What the task requires: All lines from the opening of the entries below through the line containing "Open the Group" must be output exactly as they appear, with no other lines.

*** Opening of Extracted information ***

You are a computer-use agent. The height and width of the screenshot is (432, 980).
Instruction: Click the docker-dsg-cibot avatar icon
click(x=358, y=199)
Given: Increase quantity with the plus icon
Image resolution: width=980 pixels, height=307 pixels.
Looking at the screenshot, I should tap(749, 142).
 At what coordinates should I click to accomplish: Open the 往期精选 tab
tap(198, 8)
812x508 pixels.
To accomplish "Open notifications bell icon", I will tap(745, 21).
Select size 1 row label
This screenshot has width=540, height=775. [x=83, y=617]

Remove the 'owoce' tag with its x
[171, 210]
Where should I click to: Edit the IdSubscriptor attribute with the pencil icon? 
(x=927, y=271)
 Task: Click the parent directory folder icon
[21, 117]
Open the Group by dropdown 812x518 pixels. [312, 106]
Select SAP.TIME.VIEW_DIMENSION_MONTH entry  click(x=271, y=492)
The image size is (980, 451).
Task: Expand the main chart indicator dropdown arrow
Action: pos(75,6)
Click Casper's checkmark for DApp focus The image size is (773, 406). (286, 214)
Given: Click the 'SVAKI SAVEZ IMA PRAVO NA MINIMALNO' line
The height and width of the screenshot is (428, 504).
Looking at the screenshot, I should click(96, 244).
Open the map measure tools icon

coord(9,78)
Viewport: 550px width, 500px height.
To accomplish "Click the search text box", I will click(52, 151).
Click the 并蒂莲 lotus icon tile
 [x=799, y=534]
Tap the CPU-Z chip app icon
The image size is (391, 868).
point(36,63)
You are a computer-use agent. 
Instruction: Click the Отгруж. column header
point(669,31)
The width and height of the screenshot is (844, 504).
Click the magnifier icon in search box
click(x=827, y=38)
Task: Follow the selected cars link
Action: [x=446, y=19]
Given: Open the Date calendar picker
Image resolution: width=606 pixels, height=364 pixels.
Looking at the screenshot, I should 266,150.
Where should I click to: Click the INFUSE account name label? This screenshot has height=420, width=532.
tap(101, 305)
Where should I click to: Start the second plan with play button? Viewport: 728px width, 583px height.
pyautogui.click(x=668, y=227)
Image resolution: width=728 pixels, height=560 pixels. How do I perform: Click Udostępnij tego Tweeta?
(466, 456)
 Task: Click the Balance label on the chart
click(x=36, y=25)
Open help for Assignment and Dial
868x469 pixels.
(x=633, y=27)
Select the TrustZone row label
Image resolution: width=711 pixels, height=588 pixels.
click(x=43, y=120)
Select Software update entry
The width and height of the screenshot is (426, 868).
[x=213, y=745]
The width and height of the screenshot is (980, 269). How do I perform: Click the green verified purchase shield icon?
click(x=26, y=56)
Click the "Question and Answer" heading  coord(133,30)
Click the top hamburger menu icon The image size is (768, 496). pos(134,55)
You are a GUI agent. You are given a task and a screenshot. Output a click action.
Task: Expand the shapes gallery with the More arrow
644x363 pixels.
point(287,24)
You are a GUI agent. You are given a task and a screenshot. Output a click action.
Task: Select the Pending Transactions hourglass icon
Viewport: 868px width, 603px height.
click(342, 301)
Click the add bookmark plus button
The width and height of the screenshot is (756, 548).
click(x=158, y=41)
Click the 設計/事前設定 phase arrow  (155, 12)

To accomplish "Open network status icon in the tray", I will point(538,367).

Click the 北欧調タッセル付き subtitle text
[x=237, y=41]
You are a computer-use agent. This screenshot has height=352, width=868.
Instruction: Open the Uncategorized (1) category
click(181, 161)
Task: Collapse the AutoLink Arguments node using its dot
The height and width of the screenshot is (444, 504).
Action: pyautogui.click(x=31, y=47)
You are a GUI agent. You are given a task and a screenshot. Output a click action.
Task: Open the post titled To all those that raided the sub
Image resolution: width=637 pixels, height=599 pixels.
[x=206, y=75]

*** Close of Extracted information ***

Solved exercise:
You are a computer-use agent. The height and width of the screenshot is (432, 980).
Instruction: Click the docker-dsg-cibot avatar icon
click(x=358, y=199)
Given: Increase quantity with the plus icon
Image resolution: width=980 pixels, height=307 pixels.
Looking at the screenshot, I should tap(749, 142).
 At what coordinates should I click to accomplish: Open the 往期精选 tab
tap(198, 8)
812x508 pixels.
To accomplish "Open notifications bell icon", I will tap(745, 21).
Select size 1 row label
This screenshot has width=540, height=775. [x=83, y=617]

Remove the 'owoce' tag with its x
[171, 210]
Where should I click to: Edit the IdSubscriptor attribute with the pencil icon? 
(x=927, y=271)
 Task: Click the parent directory folder icon
[21, 117]
Open the Group by dropdown 812x518 pixels. [312, 106]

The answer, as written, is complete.